*EXCERPTED PASSAGE*
Companies that can identify and profit from opportunities often do so through innovation. Innovation can include a breakthrough idea that leads to a winning product, like the iPod. Product innovation catapulted Apple from a boutique computer maker into a multi-platform company that changed the rules of the game for three industries—PCs, consumer electronics and music.
Innovation can also be a new model of doing business in a seemingly saturated market, like the theatrical circus Cirque du Soleil. While Ringling Bros. and Barnum & Bailey and other smaller circuses were busy competing for an ever-shrinking market, Guy Laliberté and Daniel Gauthier recognized that audience taste was shifting away from traditional big top shows. The two street performers innovated to create a hybrid circus/theater that has been viewed by more than 60 million people in 90 cities globally with annual revenue of well over half a billion dollars. Laliberté and Gauthier changed the very definition of the circus and, with it, the market.
Innovation is a key component of capturing opportunity from taking or managing risk as depicted in Exhibit 1 , the Risk & Opportunity Management Process. Once an opportunity has been identified, moving the idea to market requires an innovation system. Contrary to popular belief, innovation is not just having a good idea at the right time, it is a system to improve the likelihood that these ideas will flourish within the organization and will lead to market success. Innovation systems are aided by established policies, procedures, and information mechanisms that facilitate the innovation process within and across the organization.
Financial professionals play a critical role in the creation, implementation, and smooth operation of an innovation system. They are charged with creating structures, measures, and incentives and rewards systems that keep the innovation system streamlined and goal-oriented rather than diverging into innovation for the sake of innovation. Financial professionals are also in the unique position of including both risks and opportunities in financial calculations for more rigorous project planning and corporate strategy.
Evaluation is the final step in the process of managing opportunities that have been identified as both aligned with corporate strategy and viable within the organization’s structure. Some evaluation methods can be more informal than others, yet it is critical to evaluate opportunities for inclusion in financial calculations for more effective appraisals. This can be done in a variety of ways, including expected profits, expected value added (profits minus the cost of capital involved in developing and running the opportunity project), or common measures such as ROI.
ROI, including NPV calculations modified to include real options theory, is our recommended method of evaluation. This allows for both flexibility in investment appraisal options and for the inclusion of the costs of risk mitigation actions that can be central to capitalizing on opportunities. Real options complement, and are an extension of, traditional NPV calculations and should be included as a step in the application of ROI calculation that includes real options is a seven-step process that includes:
- Generating options using real options thinking
- Estimating the opportunity benefit
- Evaluating the costs inherent in capturing the opportunity (including required risk mitigation activities)
- Estimating the probability that the risks needing mitigation will actually emerge
- Calculating the expected impact/value of the risk
- Calculating NPV of the opportunity and the risk
- Calculating the expected value of the ROI
We provide details on precisely how to undertake this process in Managing Opportunities and Risks , a Management Accounting Guideline published jointly by the AICPA, the Society of Management Accountants of Canada and the Chartered Institute of Management Accountants.
Like other estimates used in financial analysis, these estimates have limitations. However, through proper estimating and disclosure, they certainly aid managerial decision making. Assumptions made in quantifying risks and opportunities should be included as a footnote or appendix to the modified ROI analysis.

*TASK STATEMENT*
Using the passage on innovation and managing opportunities, list every step it gives for an ROI calculation that includes real options.

*INFORMATION SUPPLIED*
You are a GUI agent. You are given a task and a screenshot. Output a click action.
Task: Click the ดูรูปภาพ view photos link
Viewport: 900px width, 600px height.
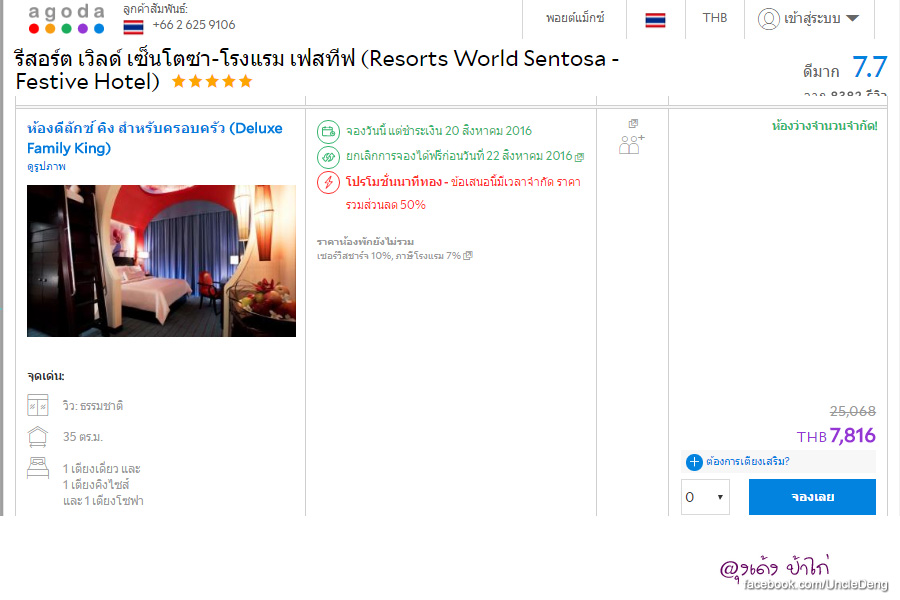click(46, 167)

*THE RESPONSE*
- Generating options using real options thinking
- Estimating the opportunity benefit
- Evaluating the costs inherent in capturing the opportunity (including required risk mitigation activities)
- Estimating the probability that the risks needing mitigation will actually emerge
- Calculating the expected impact/value of the risk
- Calculating NPV of the opportunity and the risk
- Calculating the expected value of the ROI